■ **WHAT IS NEEDED**: Make the copy match the entries below exactly, with no pictures carried over.

•••

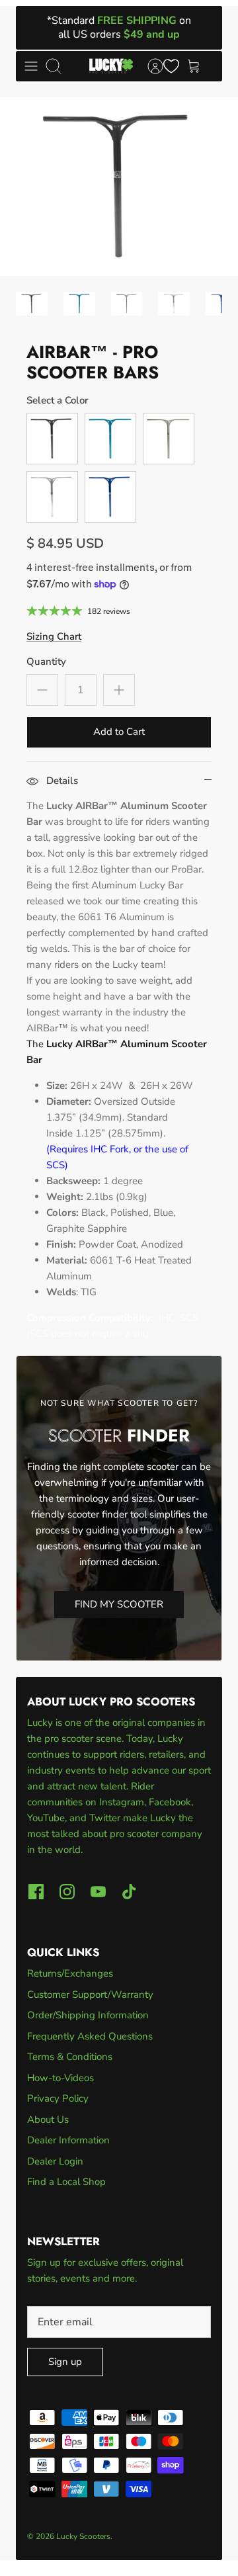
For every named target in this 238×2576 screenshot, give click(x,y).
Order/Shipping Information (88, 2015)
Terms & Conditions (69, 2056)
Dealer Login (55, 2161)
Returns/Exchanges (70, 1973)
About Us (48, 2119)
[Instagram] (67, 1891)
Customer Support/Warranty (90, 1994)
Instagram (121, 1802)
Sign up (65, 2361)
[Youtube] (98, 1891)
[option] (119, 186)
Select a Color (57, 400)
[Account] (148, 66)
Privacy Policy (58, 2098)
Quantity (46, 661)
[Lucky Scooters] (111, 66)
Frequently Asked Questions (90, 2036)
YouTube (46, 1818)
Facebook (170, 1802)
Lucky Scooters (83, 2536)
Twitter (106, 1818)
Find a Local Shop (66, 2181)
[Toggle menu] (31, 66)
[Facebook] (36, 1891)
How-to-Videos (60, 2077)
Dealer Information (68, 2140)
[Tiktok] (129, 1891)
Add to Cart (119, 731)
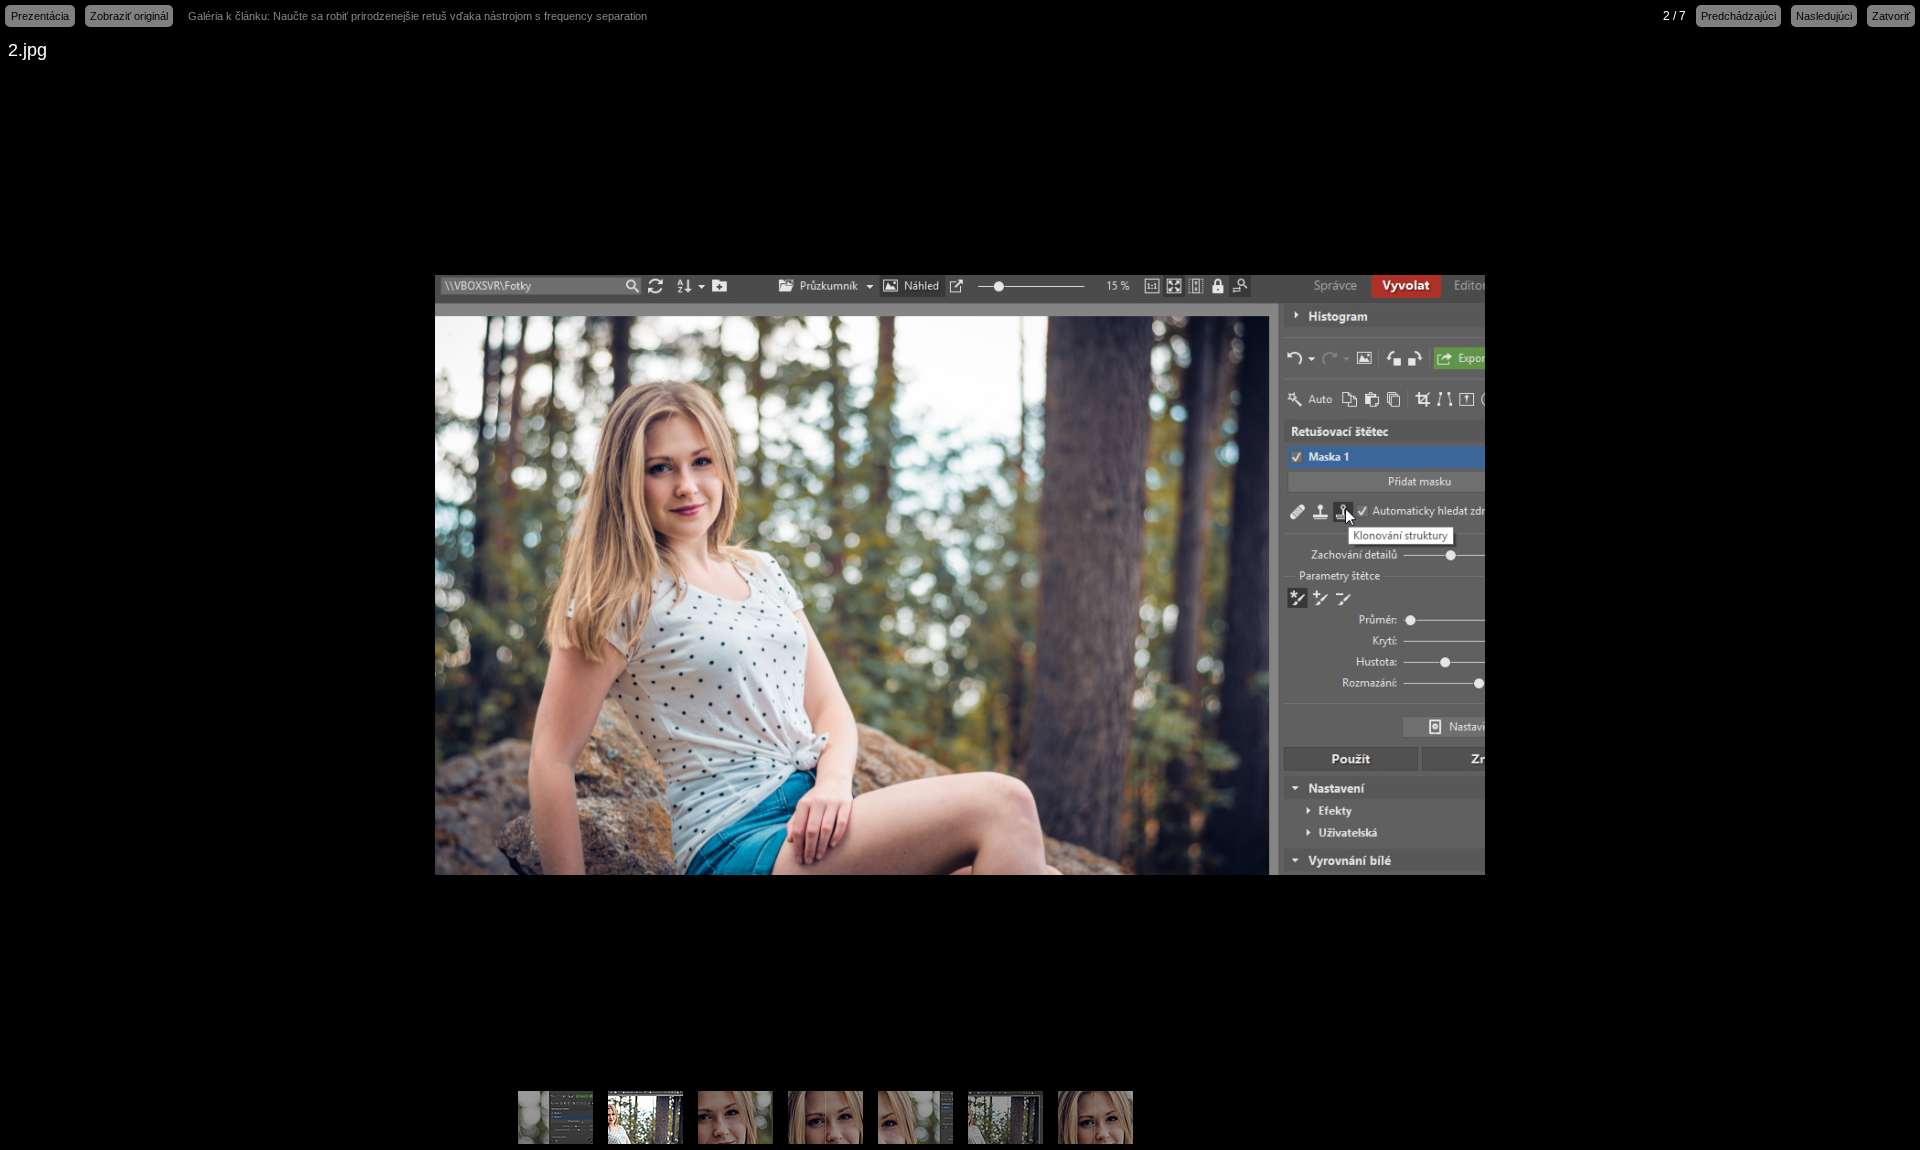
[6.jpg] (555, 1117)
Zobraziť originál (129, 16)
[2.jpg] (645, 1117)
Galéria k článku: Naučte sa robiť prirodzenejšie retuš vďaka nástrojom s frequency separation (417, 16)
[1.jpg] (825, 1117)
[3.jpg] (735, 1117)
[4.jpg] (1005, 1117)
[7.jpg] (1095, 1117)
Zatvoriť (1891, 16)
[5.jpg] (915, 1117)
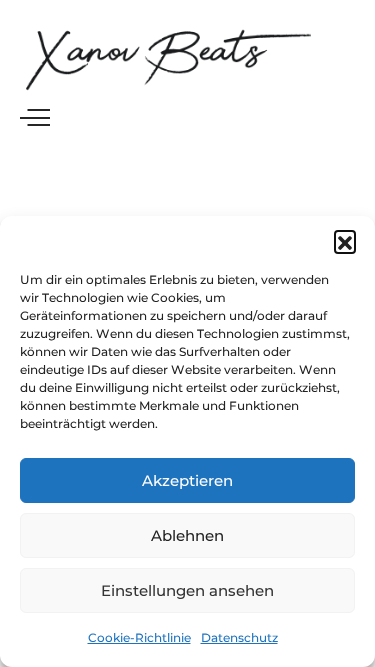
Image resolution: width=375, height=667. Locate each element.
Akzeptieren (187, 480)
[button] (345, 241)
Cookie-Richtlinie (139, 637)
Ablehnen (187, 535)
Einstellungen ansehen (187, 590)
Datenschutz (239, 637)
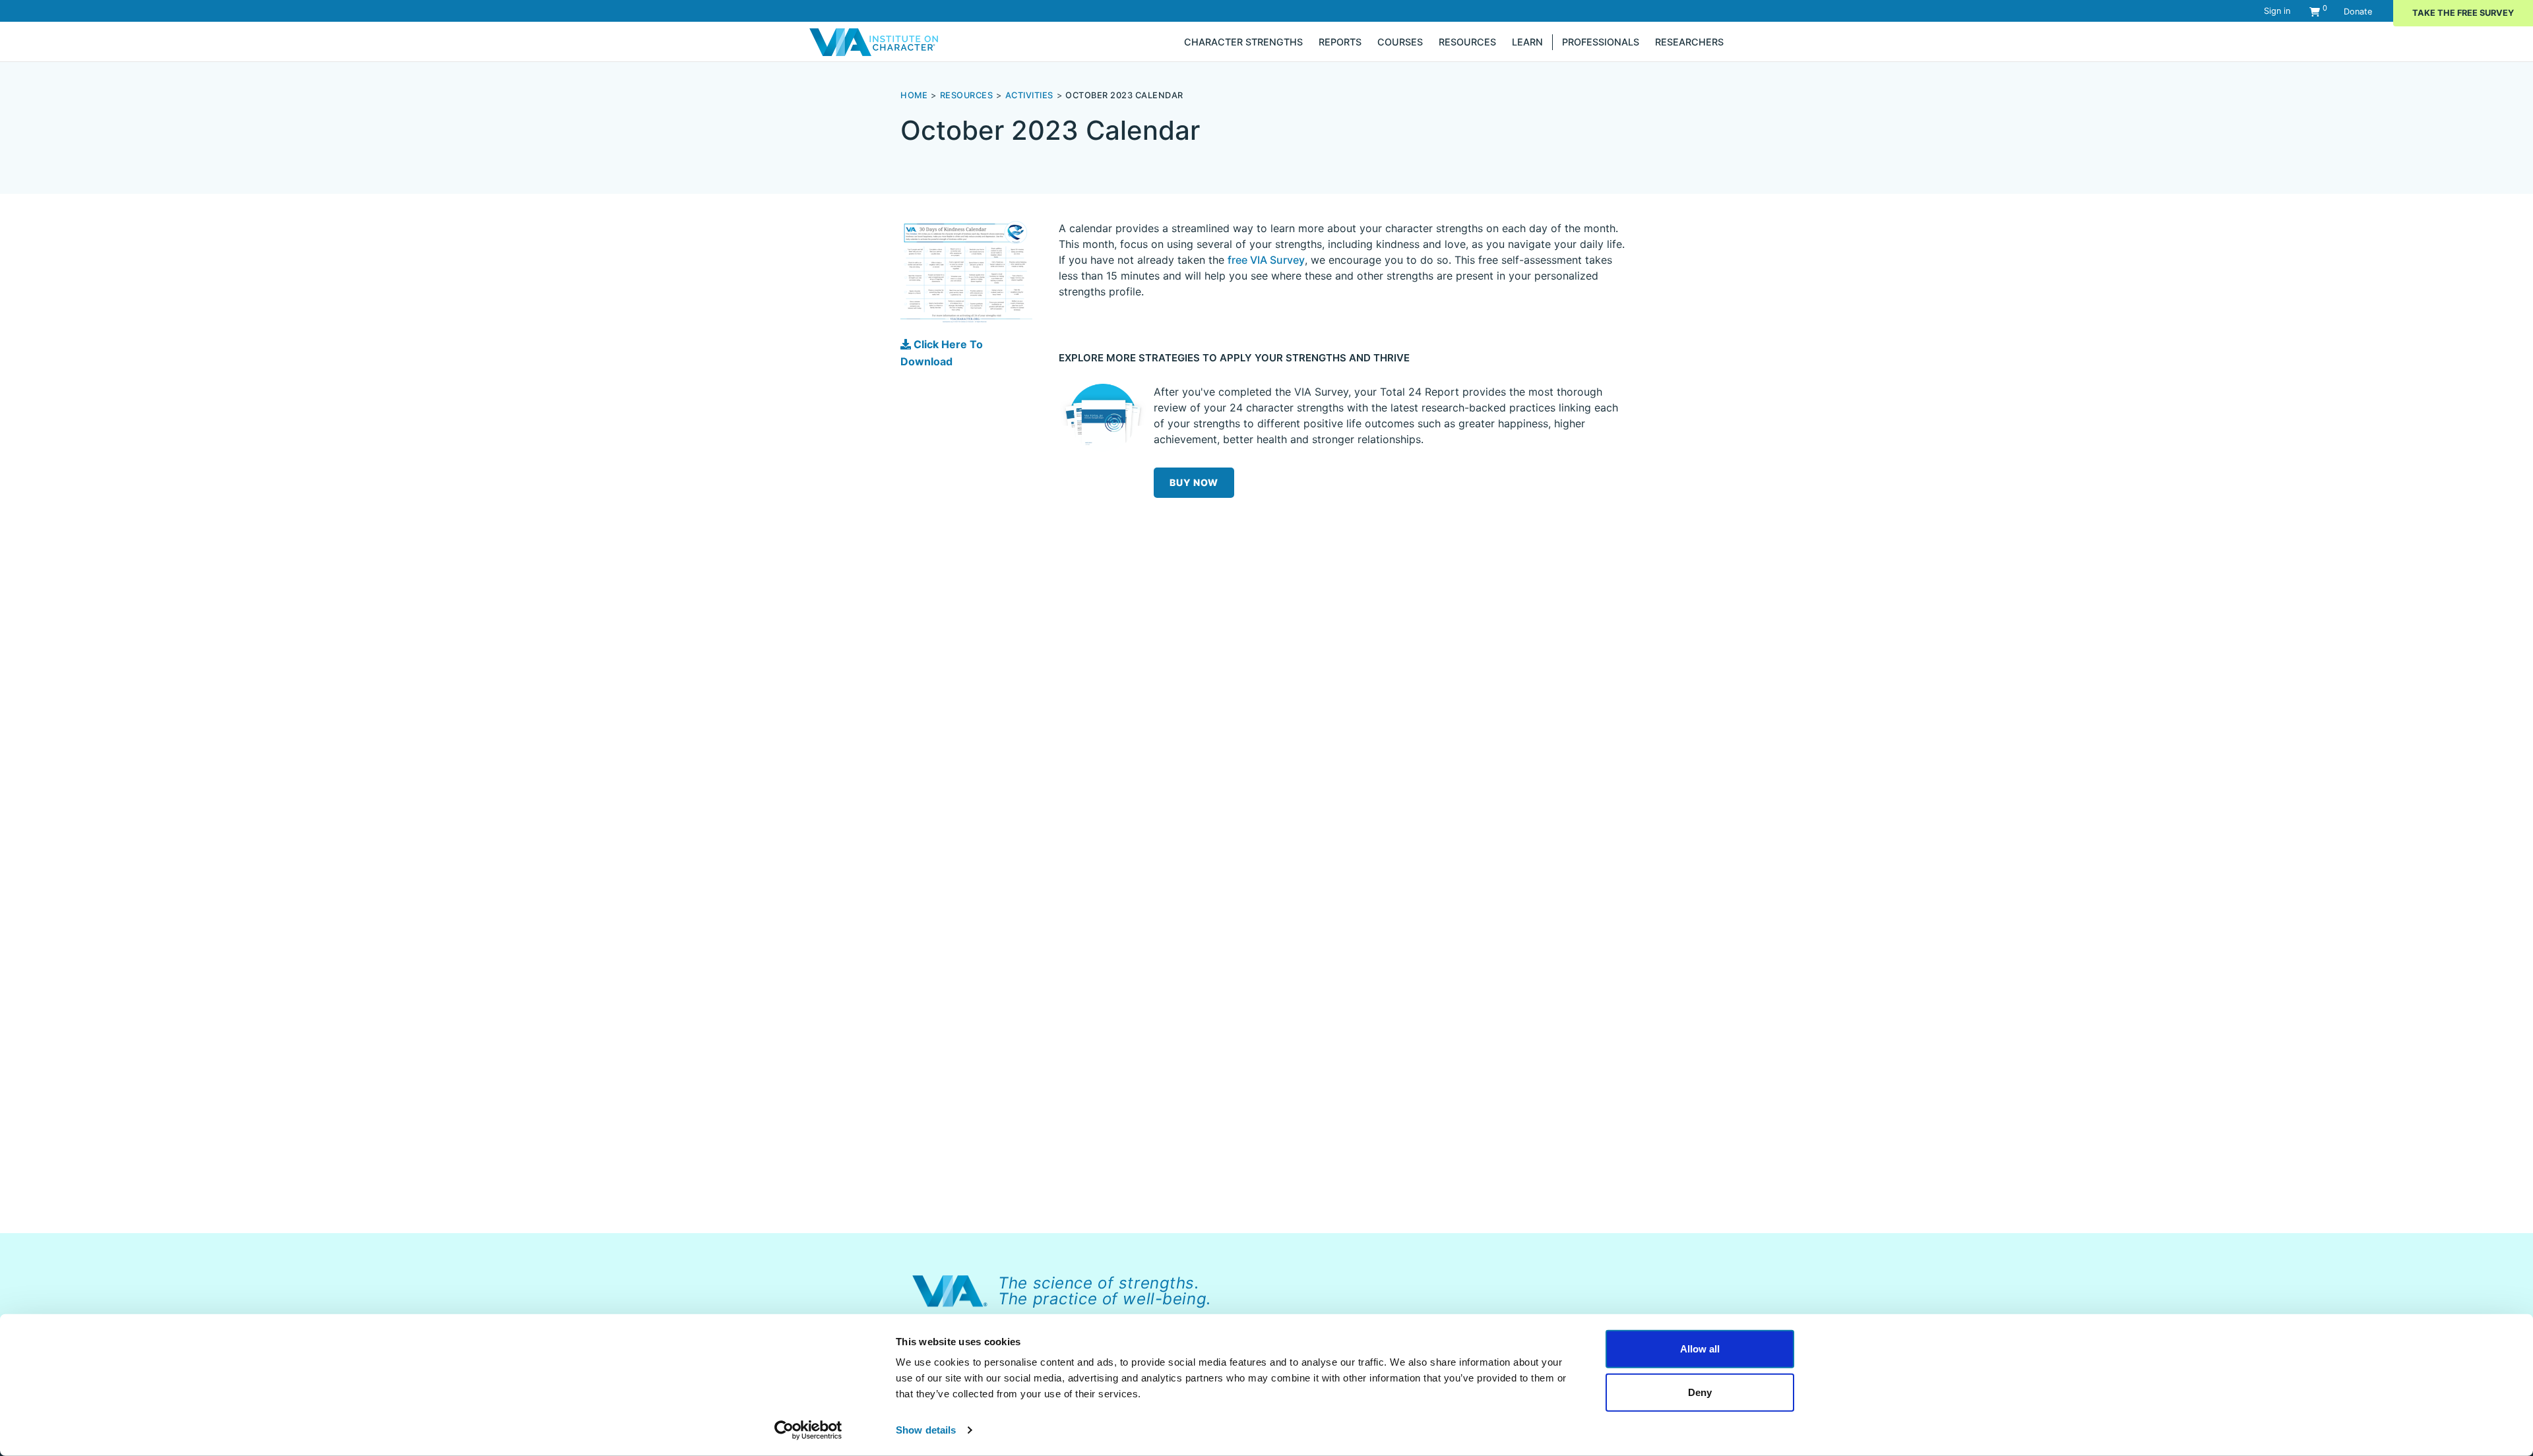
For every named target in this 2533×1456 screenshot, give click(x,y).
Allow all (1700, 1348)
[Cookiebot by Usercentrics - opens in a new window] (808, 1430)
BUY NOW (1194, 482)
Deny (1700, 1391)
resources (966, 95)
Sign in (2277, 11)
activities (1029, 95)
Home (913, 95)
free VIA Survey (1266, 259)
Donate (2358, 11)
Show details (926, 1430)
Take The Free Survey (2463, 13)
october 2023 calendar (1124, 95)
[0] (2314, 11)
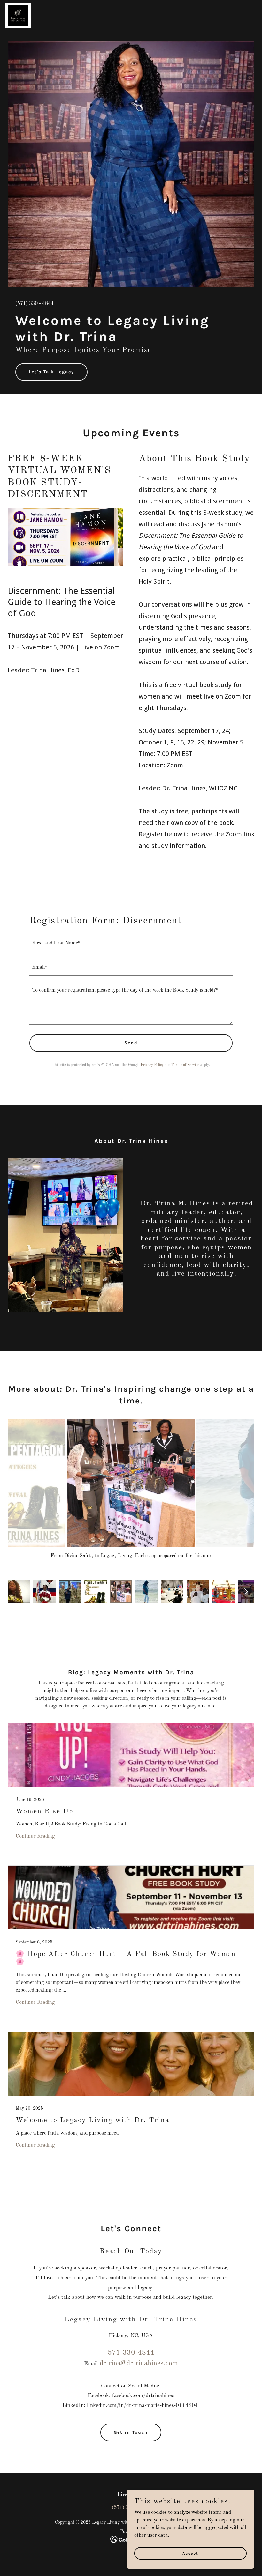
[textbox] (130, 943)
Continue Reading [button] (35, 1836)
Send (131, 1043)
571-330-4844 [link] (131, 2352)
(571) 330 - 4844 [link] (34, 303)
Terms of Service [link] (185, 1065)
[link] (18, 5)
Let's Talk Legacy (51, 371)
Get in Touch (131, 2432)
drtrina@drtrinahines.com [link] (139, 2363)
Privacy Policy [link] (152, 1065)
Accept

•••

■ **SOLUTION BELOW**:
For every named target in this 238×2576 screenshot, give click(x,y).
Order/Shipping Information (88, 2015)
Terms & Conditions (69, 2056)
Dealer Login (55, 2161)
Returns/Exchanges (70, 1973)
About Us (48, 2119)
[Instagram] (67, 1891)
Customer Support/Warranty (90, 1994)
Instagram (121, 1802)
Sign up (65, 2361)
[Youtube] (98, 1891)
[option] (119, 186)
Select a Color (57, 400)
[Account] (148, 66)
Privacy Policy (58, 2098)
Quantity (46, 661)
[Lucky Scooters] (111, 66)
Frequently Asked Questions (90, 2036)
YouTube (46, 1818)
Facebook (170, 1802)
Lucky Scooters (83, 2536)
Twitter (106, 1818)
Find a Local Shop (66, 2181)
[Toggle menu] (31, 66)
[Facebook] (36, 1891)
How-to-Videos (60, 2077)
Dealer Information (68, 2140)
[Tiktok] (129, 1891)
Add to Cart (119, 731)
[6.jpg] (555, 1117)
Zobraziť originál (129, 16)
[2.jpg] (645, 1117)
Galéria k článku: Naučte sa robiť prirodzenejšie retuš vďaka nástrojom s frequency separation (417, 16)
[1.jpg] (825, 1117)
[3.jpg] (735, 1117)
[4.jpg] (1005, 1117)
[7.jpg] (1095, 1117)
Zatvoriť (1891, 16)
[5.jpg] (915, 1117)
Image resolution: width=375, height=667. Locate each element.
Akzeptieren (187, 480)
[button] (345, 241)
Cookie-Richtlinie (139, 637)
Ablehnen (187, 535)
Einstellungen ansehen (187, 590)
Datenschutz (239, 637)
For every named target in this 2533×1456 screenshot, give click(x,y).
Allow all (1700, 1348)
[Cookiebot by Usercentrics - opens in a new window] (808, 1430)
BUY NOW (1194, 482)
Deny (1700, 1391)
resources (966, 95)
Sign in (2277, 11)
activities (1029, 95)
Home (913, 95)
free VIA Survey (1266, 259)
Donate (2358, 11)
Show details (926, 1430)
Take The Free Survey (2463, 13)
october 2023 calendar (1124, 95)
[0] (2314, 11)
[textbox] (130, 943)
Continue Reading [button] (35, 1836)
Send (131, 1043)
571-330-4844 [link] (131, 2352)
(571) 330 - 4844 [link] (34, 303)
Terms of Service [link] (185, 1065)
[link] (18, 5)
Let's Talk Legacy (51, 371)
Get in Touch (131, 2432)
drtrina@drtrinahines.com [link] (139, 2363)
Privacy Policy [link] (152, 1065)
Accept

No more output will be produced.